> [EXCERPT]
■ ■ ■ ■

In the welcoming center, both men alluded to the historic diplomatic breakthrough with the United States.

“For some months now, we have witnessed an event which fills us with hope: the process of normalizing relations between two people following years of estrangement,” Francis said. “It is a sign of the victory of the culture of encounter and dialogue.” Francis also urged leaders in the United States and Cuba “to persevere on this path” and become “an example of reconciliation for the entire world.”

The pope kept his remarks brief as a crowd of Cubans cheered along the edges of the airport. He cited the beloved Cuban writer José Martí more than once and recalled his predecessors’ journeys to Cuba in 1998 and 2012.

The pontiff arrived in a nation brimming with anticipation. Though Cuba has received the last two popes, Francis is different for many Cubans: a Latin American who speaks of the ills of capitalist systems and about social equality — and who can do so in Spanish.

He is likely to press for more space and freedom for the church to operate in Cuban society. As it stands, the church can run neither schools nor hospitals; it instead focuses much of its energy on aiding poor people whom the ailing state can no longer afford to support.

In his speech, the pope touched briefly on a topic many anticipate he will broach with more energy when he says Mass on Sunday in Havana’s Plaza of the Revolution: the freedom of the church in Cuba.

He said the church supported and encouraged “the freedom, the means and the space needed to bring the proclamation of the kingdom to the existential peripheries of society.”

There are more questions looming over the visit: Will the pope also speak publicly about political freedom, or will he walk the fine line between speaking his mind to the Cuban state and souring the mood of his hosts? Can he expand the church’s membership in a country where just 4 to 5 percent of the population is considered to be practicing Catholics?

“In our country, we have faith,” said Julio Pernoz Santiago, 26, who was at a gathering of young Catholics on Friday night in front of the Cathedral of the Virgin Mary of the Immaculate Conception. “At the moment, though, there are some discrepancies between religion and politics.”

In reality, those differences are perhaps at their smallest since the government swept into power after the 1959 revolution. Back then, Fidel Castro declared Cuba an atheist state and chased off religious leaders, in some cases even claiming the church’s properties.

But these days, the church enjoys a wider berth. The state is now considered secular by its Constitution.

■ ■ ■ ■

> [WORK TO COMPLETE]
1/ List every person whom the excerpt on the pope's visit to Cuba identifies by name, in the order each first appears.
2/ Write the next few sentences of the excerpt on the pope's visit to Cuba, picking up after its final sentence.

> [STORED DATA]
■ ■ ■ ■

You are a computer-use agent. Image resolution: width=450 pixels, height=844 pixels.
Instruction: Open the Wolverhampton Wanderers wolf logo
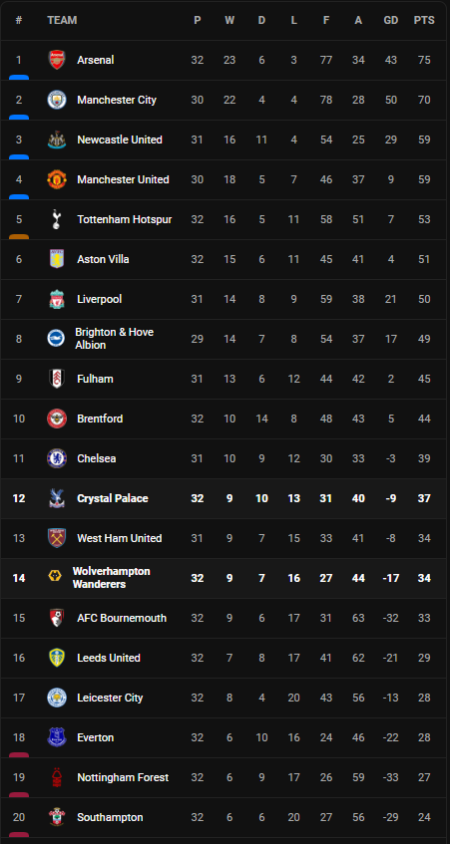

■ ■ ■ ■

> [TASK ANSWERS]
1/ Francis, José Martí, Julio Pernoz Santiago, Fidel Castro

2/
Cubans have mixed opinions on the lasting effect that the pontiff’s visit will have. Some are confident that this is a symbolic moment that will expedite the state’s slow process of opening up to the world. Others think the visit is mere theatrics, another of the government’s attempts to appear to be changing while Cubans get by, on average, with $20 a month in earnings.

Still others, while lavishing praise on the pope, argue that it is the government itself, led by the president, that is bringing the change.

“Everyone thinks it’s just the pope,” said Yosbany Cano Gancés, 39, a government worker. “But the real change has been coming from Raúl.”

Whatever the pope’s message is during the remainder of his brief visit to Cuba, one thing he is not expected to do is meet with political dissidents. The decision has sparked criticism from certain crowds for taking what they view as a politically expedient route.

For some Cubans, however, that hardly matters. Early Saturday morning, as the sun crept over the pastel montage of Havana, Ramon Rodríguez wheeled himself along a main avenue in the neighborhood of Marianao.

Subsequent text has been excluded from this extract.